UNITED STATES
SECURITIES AND EXCHANGE COMMISSION
Washington, D.C. 20549
FORM
CURRENT REPORT
Pursuant to Section 13 or 15(d) of the Securities Exchange Act of 1934
Date of Report (Date
of earliest event reported):
(Exact Name of Registrant as Specified in Its Charter)
(State or other jurisdiction of incorporation) |
(Commission File Number) |
(IRS Employer Identification No.) |
| |
(Address of Principal Executive Offices) | (Zip Code) |
(Registrant’s Telephone Number, Including Area Code)
(Former Name or Former Address, if Changed Since Last Report)
Check the appropriate box below if the Form 8-K filing is intended to simultaneously satisfy the filing obligation of the registrant under any of the following provisions (see General Instruction A.2. below):
Written communications pursuant to Rule 425 under the Securities Act (17 CFR 230.425) | ||||
Soliciting material pursuant to Rule 14a-12 under the Exchange Act (17 CFR 240.14a-12) | ||||
Pre-commencement communications pursuant to Rule 14d-2(b) under the Exchange Act (17 CFR 240.14d-2(b)) | ||||
Pre-commencement communications pursuant to Rule 13e-4(c) under the Exchange Act (17 CFR 240.13e-4(c)) |
Securities registered pursuant to Section 12(b) of the Act: None.
Indicate by check mark whether the registrant is an emerging growth company as defined in Rule 405 of the Securities Act of 1933 (§230.405 of this chapter) or Rule 12b-2 of the Securities Exchange Act of 1934 (§240.12b-2 of this chapter).
Emerging growth company
If an emerging growth company, indicate by check mark if the registrant has elected not to use the extended transition period for complying with any new or revised financial accounting standards provided pursuant to Section 13(a) of the Exchange Act. ☐
Item 2.04 | Triggering Events That Accelerate or Increase a Direct Financial Obligation or an Obligation under an Off-Balance Sheet Arrangement |
As previously reported, on May 25, 2021, Optimus Healthcare Services, Inc. (the “Company”) entered into a securities purchase agreement with certain institutional investors (the “Noteholders”) pursuant to which the Company issued convertible notes in an aggregate principal amount of $2,200,000 for an aggregate purchase price of $2 million ( the “May 2021 Notes”).

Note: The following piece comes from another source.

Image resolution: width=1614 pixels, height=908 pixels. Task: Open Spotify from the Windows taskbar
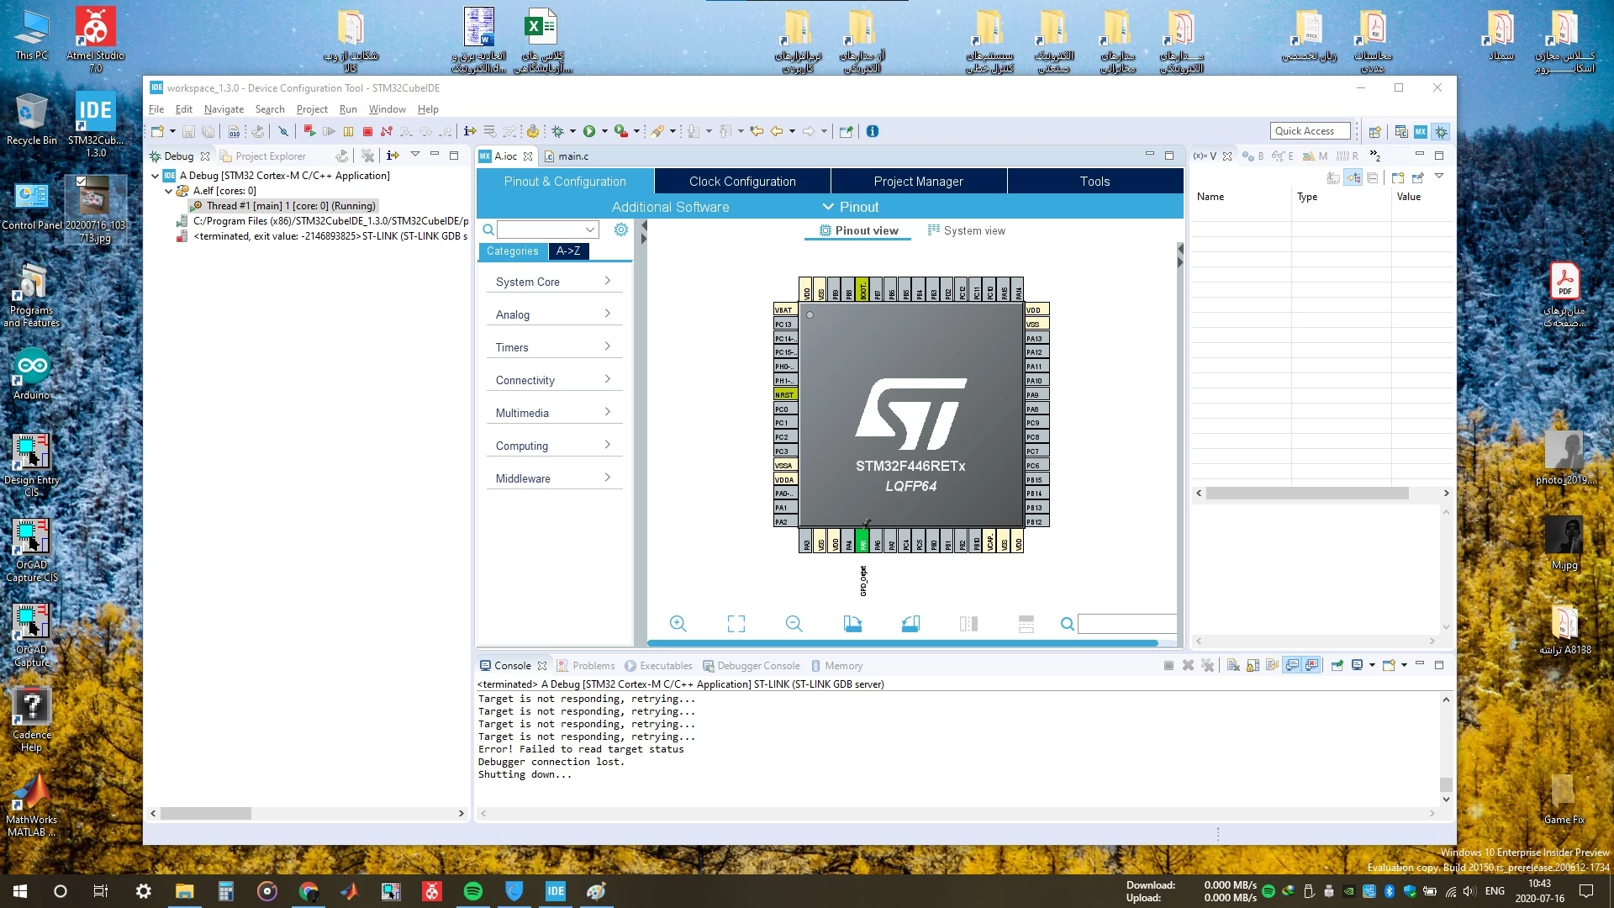pos(473,891)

On June 7, 2022, the Company entered into a securities purchase agreement with certain institutional investors (the “Noteholders”) pursuant to which the Company issued convertible notes in an aggregate principal amount of $2,200,000 for an aggregate purchase price of $2 million (collectively, the “June 2022 Notes” and together with the “May 2021 Notes”, the “Notes”). The outstanding amounts of the Notes mature on May 25, 2024 and June 7, 2024, respectively.
The Company failed to pay interest that was due and payable under the Notes for the quarter ended December 31, 2023, which interest was due on January 9, 2024. As a result, an event of default has occurred under the Notes. However, the Company has not received a notice of default from the Noteholders. At this time, the Noteholders have not: (i) accelerated or demanded any payment; (ii) applied interest under the Notes at the default rate; (iii) foreclosed on all or any part of any lien or security interest created by any of the loan documents; and (iv) exercised any other right or remedy that may be available to them. The Company and Noteholders have engaged in discussions and have reached an agreement in principle which would amend the terms of the Notes and is subject to the review and approval of documentation. There are no assurances that the Company and Noteholders will reach a final agreement.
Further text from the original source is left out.